Last year the Supreme Court recalled at least eight of its own orders – three of which were passed by Justice J.B. Pardiwala’s bench – ranging from subjects like judicial discipline, environmental issues and corporate matters.
The top court highlighted this “growing trend” in the November Sk. Md. Anisur Rahaman judgment. The bench comprising Justices Dipankar Datta and A.G. Masih “painfully observed” how “verdicts pronounced by Judges, whether still in office or not and irrespective of the time lapse since pronounced, [were] being overturned by succeeding benches or specially constituted benches at the behest of some party aggrieved by the verdicts prior in point of time.”
The bench said, “The pronouncement of a verdict by a bench on a particular issue of law (arising out of the facts involved) should settle the controversy, being final, and has to be followed by all courts as law declared by the Supreme Court.”
“However, if a verdict is allowed to be reopened because a later different view appears to be better, the very purpose of enacting Article 141 would stand defeated,” the bench added. It said that the “prospect of opening up a further round of challenge before a succeeding bench, hoping that a change in composition will yield a different outcome, would undermine this Court’s authority and the value of its pronouncements.”
Stray dogs
In July 2025, the Supreme Court bench comprising Justices Pardiwala and R Mahadevan took suo motu note of a newspaper report headlines ‘City Hounded by Strays, Kids Pay The Price’. A month later on August 11, the bench made scathing observations on the “systematic failure of the concerned authorities over the past two decades” while issuing stark time-bound directions including banning stray dogs from public places, sterilising and immunising the stray dogs, action against those resisting this exercise, and building shelter homes, dog pounds for at least 5,000 dogs and a dedicated force to carry out the order if required.

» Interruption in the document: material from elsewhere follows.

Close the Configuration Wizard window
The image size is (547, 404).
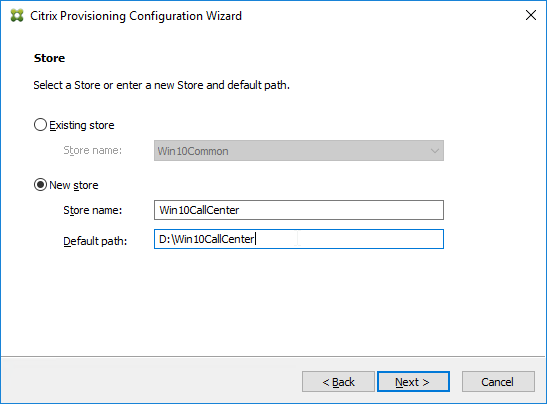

The Justice Pardiwala bench’s order was met with nationwide outrage with critics alleging that stakeholders were not heard, that it was in conflict with past orders on similar issues and that the order went beyond judicial limits. Beyond the interventions filed in the case, animal rights groups immediately knocked Supreme Court doors a day later seeking a stay on the August 11 order.
The outrage prompted then Chief Justice of India B.R. Gavai to transfer the matter to a different three-judge bench led by Justice Vikram Nath who not only stayed the August 22 order but expanded the ambit of the issue pan-India included all stray animals and issued directions of its own.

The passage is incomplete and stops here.